Prompt -
Each entry should be repeated exactly. Its pictures should not be.

Data extracted from a collection

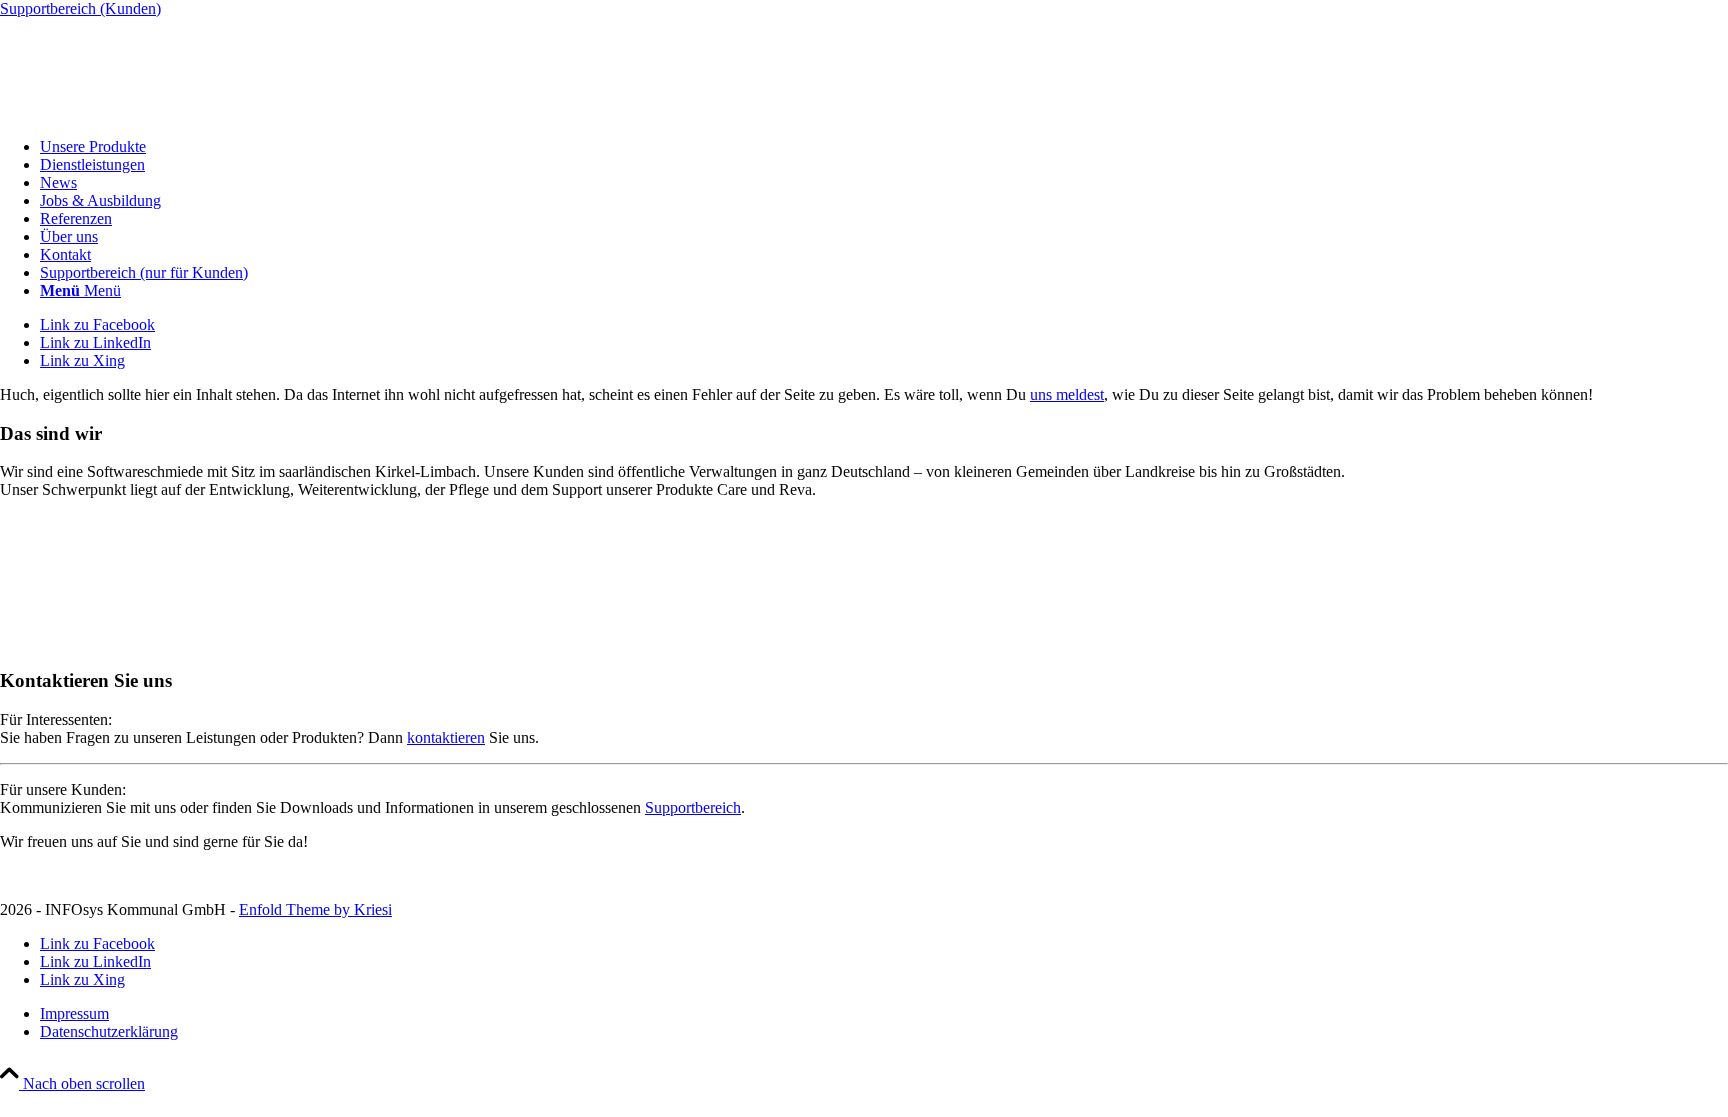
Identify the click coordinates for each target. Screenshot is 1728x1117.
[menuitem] (884, 147)
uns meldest (1067, 394)
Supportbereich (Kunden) (80, 8)
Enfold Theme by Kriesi (315, 909)
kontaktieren (446, 737)
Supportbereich (693, 807)
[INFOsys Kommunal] (150, 112)
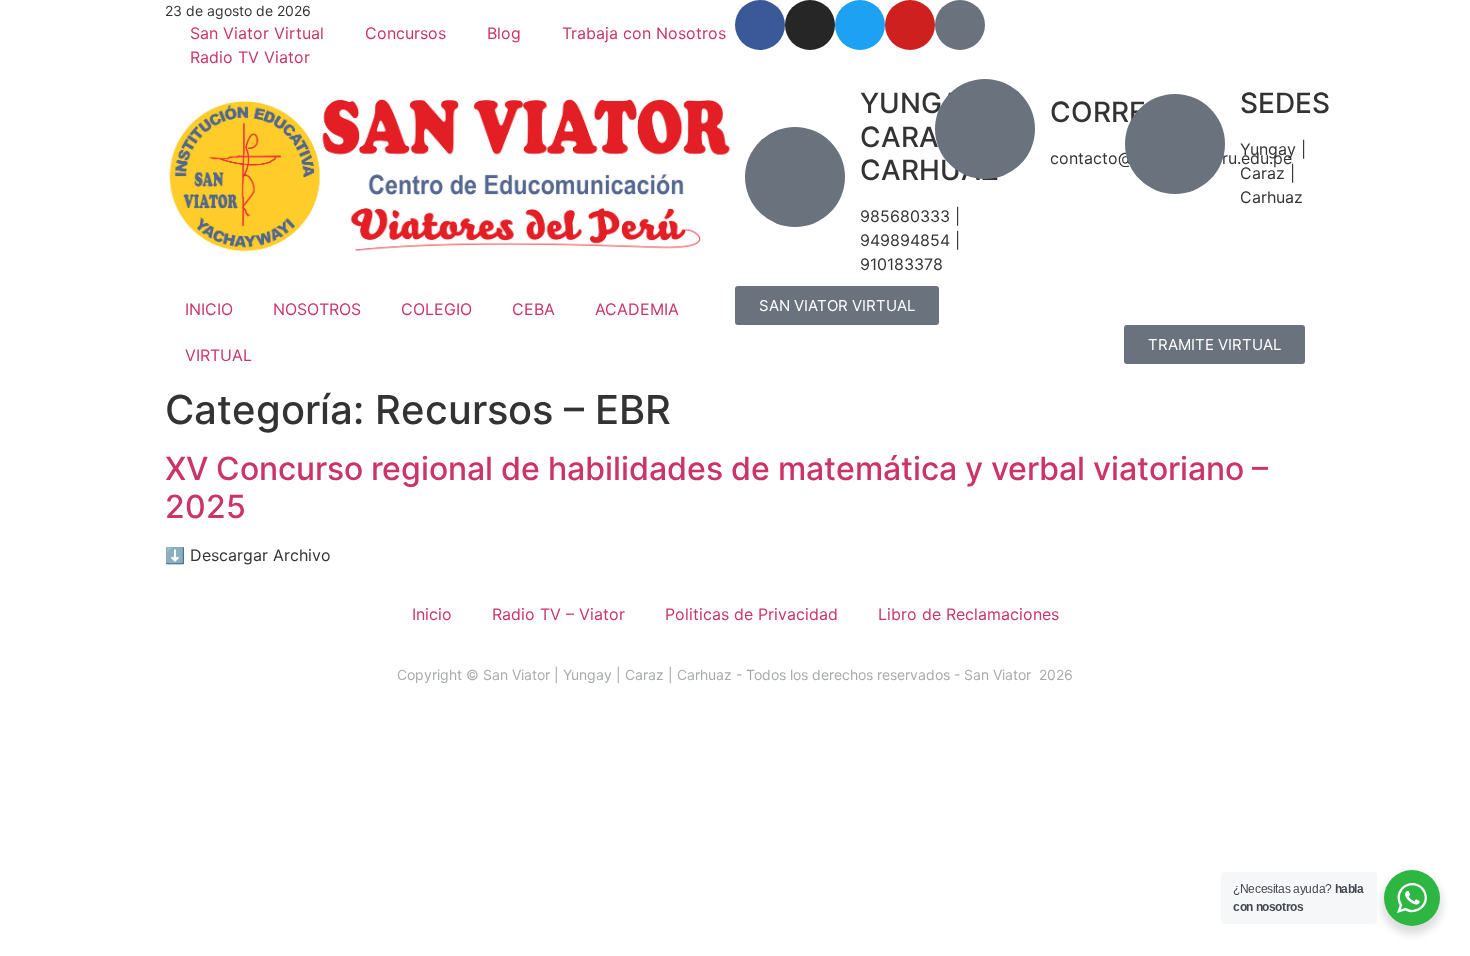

Problem solution -
Identify the click coordinates for each target. Screenshot is 1728x1117.
[menuitem] (884, 147)
uns meldest (1067, 394)
Supportbereich (Kunden) (80, 8)
Enfold Theme by Kriesi (315, 909)
kontaktieren (446, 737)
Supportbereich (693, 807)
[INFOsys Kommunal] (150, 112)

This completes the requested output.